Bons pour le service / Bonnie Scotland (1935)
Stanley MacLaurel est censé hériter d’un grand-père écossais qu’il n’a pas connu. Les deux compères débarquent dans un village d’Écosse pour découvrir que l’héritage se limite à une cornemuse et une bague à tabac. Une scène incroyable, où leur génie de la domesticité est à l’œuvre. Dans la chambre d’hôtel qu’ils n’ont pas les moyens de payer, Laurel revient avec un morceau de morue qu’il a échangé contre leurs manteaux. Comment cuire le poisson ? À l’aide d’une bougie placée sous le sommier du matelas, celui-ci servant de grill. Pendant que Laurel surveille la cuisson, Hardy met la table en se servant des tiroirs d’une commode. La catastrophe ne fera qu’empirer. Laurel et Hardy sont les rois de la vie domestique. Partout où ils passent, rien ne survit intact. Leur capacité de destruction est infinie. Enrôlés dans l’armée écossaise, les deux compères se retrouvent en Inde, tandis que se déroule la romance entre une riche héritière et son fiancé. Laurel et Hardy deviennent malgré eux des héros.

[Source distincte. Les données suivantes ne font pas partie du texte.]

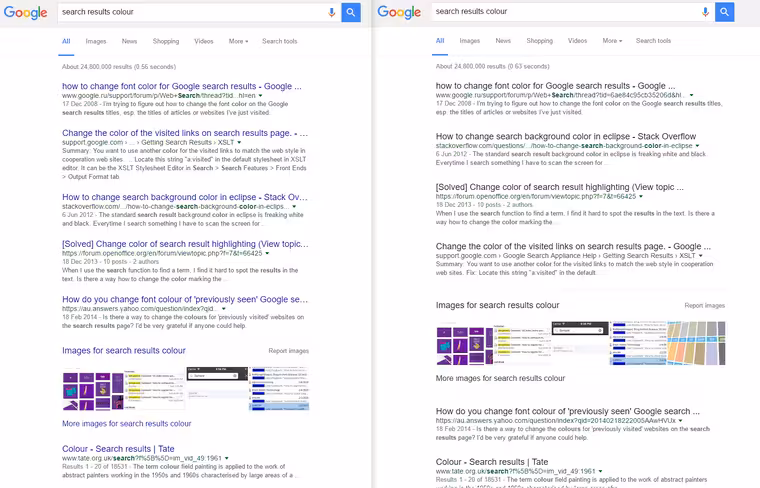Open right black 'How to change search background color' result

[x=566, y=137]
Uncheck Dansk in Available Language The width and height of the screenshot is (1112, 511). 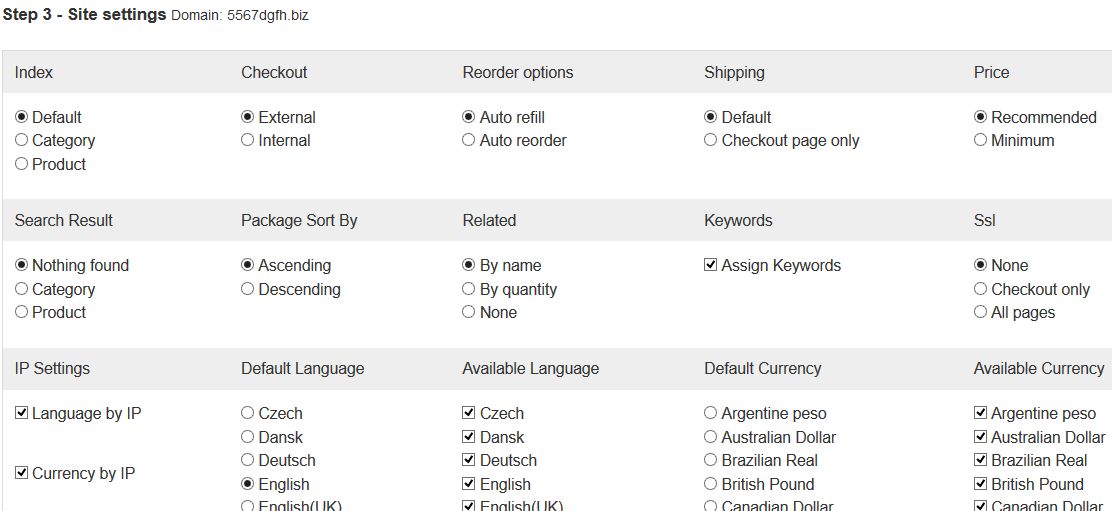tap(468, 437)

Chaque film avec Laurel et Hardy raconte le processus qui mène à la résolution harmonieuse d’une histoire qui ne les concerne pas, tandis qu’eux s’emmêlent les pinceaux du fait de leur incurable maladresse. Mais ce qu’il y a d’admirable, c’est leur sens de la chorégraphie, leur souplesse physique, leur capacité à prendre des coups et de rebondir. Et surtout d’occuper tout l’espace. Leur obscénité est donnée comme naturelle (ils dorment dans la même chambre et dans le même lit) : ils sont l’un l’autre les deux médailles d’une même pièce. Que l’on se tourne vers ou vers l’autre, l’on rit car ces deux nigauds ont du génie.